:: DIRECTIONS FOR THIS TASK ::
Edit the lines from the one containing "on colorbar-tick-label: 4." through the end of the material, putting "pair of numbers" in place of "coordinate pair" and leaving everything else the same.

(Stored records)

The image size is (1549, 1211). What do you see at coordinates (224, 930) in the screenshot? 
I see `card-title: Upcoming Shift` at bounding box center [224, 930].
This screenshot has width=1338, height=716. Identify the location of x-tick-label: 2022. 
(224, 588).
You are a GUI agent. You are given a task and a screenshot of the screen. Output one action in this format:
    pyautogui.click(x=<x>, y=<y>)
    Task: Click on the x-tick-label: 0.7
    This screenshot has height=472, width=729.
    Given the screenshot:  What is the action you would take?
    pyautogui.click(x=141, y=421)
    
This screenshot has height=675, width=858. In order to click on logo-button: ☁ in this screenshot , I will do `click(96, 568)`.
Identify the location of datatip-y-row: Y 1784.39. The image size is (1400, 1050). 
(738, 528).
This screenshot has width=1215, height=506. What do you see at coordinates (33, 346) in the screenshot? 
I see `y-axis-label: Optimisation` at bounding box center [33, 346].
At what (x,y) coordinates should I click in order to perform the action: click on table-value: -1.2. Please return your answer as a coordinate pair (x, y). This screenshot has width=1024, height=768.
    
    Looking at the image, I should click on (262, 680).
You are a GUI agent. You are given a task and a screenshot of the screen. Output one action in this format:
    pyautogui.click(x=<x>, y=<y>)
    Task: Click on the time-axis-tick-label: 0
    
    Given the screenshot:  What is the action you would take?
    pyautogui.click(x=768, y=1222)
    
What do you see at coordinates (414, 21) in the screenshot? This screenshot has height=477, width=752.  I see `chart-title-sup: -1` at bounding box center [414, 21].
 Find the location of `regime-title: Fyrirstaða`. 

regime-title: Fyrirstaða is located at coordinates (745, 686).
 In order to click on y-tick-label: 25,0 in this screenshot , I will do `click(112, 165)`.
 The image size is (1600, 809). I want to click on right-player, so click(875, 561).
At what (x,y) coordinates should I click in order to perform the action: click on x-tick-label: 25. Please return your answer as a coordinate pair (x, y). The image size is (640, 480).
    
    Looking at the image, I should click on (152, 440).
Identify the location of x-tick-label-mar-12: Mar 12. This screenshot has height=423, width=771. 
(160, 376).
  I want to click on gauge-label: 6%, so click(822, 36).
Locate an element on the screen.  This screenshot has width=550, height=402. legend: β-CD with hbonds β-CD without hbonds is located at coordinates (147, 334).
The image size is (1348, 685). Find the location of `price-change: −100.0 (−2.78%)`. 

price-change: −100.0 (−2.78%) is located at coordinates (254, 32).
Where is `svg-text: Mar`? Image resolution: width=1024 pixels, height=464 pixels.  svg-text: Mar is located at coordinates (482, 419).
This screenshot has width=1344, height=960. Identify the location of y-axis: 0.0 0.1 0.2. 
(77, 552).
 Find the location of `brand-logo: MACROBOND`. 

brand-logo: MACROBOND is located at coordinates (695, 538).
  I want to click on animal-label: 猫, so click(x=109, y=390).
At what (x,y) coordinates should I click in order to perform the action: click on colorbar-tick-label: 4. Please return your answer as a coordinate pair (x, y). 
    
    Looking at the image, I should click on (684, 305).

:: FINAL ANSWER ::
At what (x,y) coordinates should I click in order to perform the action: click on colorbar-tick-label: 4. Please return your answer as a pair of numbers (x, y). 
    
    Looking at the image, I should click on (684, 305).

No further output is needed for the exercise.